About four o'clock, Martin found himself at the junction of Wall Street and Nassau. I hardly know what drew this penniless man to the street through which flows daily a mighty tide of wealth, but I suspect that he was hoping to meet Rufus, who, as he had learned from Ben Gibson, was employed somewhere on the street. Rufus might, in spite of the manner in which he had treated him, prove a truer friend in need than the worthless companions of his hours of dissipation.
All at once a sharp cry of pain was heard.
A passing vehicle had run over the leg of a boy who had imprudently tried to cross the street just in front of it. The wheels passed over the poor boy's legs, both of which appeared to be broken. Of course, as is always the case under such circumstances, there was a rush to the spot where the casualty took place, and a throng of men and boys gathered about the persons who were lifting the boy from the ground.
"The boy seems to be poor," said a humane by-stander; "let us raise a little fund for his benefit."
A humane suggestion like this is pretty sure to be acted upon by those whose hearts are made tender by the sight of suffering. So most of those present drew out their pocket-books, and quite a little sum was placed in the hands of the original proposer of the contribution.
Among those who had wedged themselves into the crowd was James Martin. Having nothing to do, he had been eager to have his share in the excitement. He saw the collection taken up with an envious wish that it was for his own benefit. Beside him was a banker, who, from a plethoric pocket-book, had drawn a five-dollar bill, which he had contributed to the fund. Closing the pocket-book, he carelessly placed it in an outside pocket. James Martin stood in such a position that the contents of the pocket-book were revealed to him, and the demon of cupidity entered his heart. How much good this money would do him! There were probably several hundred dollars in all, perhaps more. He saw the banker put the money in his pocket,—the one nearest to him. He might easily take it without observation,—so he thought.
In an evil moment he obeyed the impulse which had come to him. He plunged his hand into the pocket; but at this moment the banker turned, and detected him.
"I've caught you, you rascal!" he exclaimed, seizing Martin with a vigorous grip. "Police!"
Martin made a desperate effort to get free, but another man seized him on the other side, and he was held, despite his resistance, till a policeman, who by a singular chance happened to be near when wanted, came up.
Martin's ragged coat was rent asunder from the violence of his efforts, his hat fell off, and he might well have been taken for a desperate character, as in this condition he was marched off by the guardian of the city's peace.
There was another humiliation in store for him.

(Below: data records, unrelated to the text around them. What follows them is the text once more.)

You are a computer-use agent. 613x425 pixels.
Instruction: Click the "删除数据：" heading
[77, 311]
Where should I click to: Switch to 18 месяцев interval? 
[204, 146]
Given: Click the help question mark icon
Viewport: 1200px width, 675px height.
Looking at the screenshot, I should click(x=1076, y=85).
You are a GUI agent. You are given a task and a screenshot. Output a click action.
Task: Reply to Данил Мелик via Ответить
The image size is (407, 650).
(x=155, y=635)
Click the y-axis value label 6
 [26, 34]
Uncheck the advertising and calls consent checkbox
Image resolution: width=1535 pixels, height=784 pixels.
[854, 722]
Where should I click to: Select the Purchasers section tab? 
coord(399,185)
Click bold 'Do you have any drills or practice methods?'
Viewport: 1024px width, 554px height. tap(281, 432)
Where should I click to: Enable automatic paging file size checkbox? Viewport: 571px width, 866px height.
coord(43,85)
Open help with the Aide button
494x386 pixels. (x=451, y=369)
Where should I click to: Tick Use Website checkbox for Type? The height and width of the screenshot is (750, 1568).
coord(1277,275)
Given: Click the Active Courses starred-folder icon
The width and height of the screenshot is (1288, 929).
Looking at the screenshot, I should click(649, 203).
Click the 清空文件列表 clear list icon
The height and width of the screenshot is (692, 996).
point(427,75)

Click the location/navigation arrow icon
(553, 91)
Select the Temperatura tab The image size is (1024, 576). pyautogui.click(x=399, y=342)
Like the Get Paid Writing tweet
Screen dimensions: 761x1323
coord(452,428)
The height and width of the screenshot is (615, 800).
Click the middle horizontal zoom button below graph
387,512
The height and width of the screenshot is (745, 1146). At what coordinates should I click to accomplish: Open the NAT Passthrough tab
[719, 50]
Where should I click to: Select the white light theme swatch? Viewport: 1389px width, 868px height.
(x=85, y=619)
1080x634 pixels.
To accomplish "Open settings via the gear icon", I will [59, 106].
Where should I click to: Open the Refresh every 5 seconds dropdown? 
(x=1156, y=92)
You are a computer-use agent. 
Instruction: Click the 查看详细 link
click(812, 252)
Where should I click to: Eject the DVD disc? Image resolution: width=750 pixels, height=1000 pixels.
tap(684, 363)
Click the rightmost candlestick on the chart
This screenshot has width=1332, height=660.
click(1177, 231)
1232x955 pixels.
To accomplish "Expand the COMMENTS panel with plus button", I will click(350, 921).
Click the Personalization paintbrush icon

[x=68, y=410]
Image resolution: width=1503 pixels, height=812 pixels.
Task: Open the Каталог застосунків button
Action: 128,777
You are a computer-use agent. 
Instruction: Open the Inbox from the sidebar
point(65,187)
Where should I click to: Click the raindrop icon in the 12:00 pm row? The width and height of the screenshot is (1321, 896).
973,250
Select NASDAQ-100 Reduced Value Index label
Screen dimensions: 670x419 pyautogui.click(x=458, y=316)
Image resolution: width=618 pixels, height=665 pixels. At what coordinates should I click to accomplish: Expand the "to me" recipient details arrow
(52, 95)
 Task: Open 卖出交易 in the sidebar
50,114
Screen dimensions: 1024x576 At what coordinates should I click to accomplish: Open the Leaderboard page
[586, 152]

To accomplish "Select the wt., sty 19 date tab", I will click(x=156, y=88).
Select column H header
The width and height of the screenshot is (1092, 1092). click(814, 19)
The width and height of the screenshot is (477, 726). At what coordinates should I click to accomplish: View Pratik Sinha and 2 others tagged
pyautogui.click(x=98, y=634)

He had gone but a few steps when he met Rufus, who gazed in astonishment at his step-father's plight. Martin naturally supposed that Rufus would exult in his humiliation; but he did him injustice.
"I'm sorry for him," thought our hero, compassionately; "he's done me harm enough, but I'm sorry."
He learned from one of the crowd for what Martin had been arrested, and started for Franklin Street to carry the news to Miss Manning and Rose.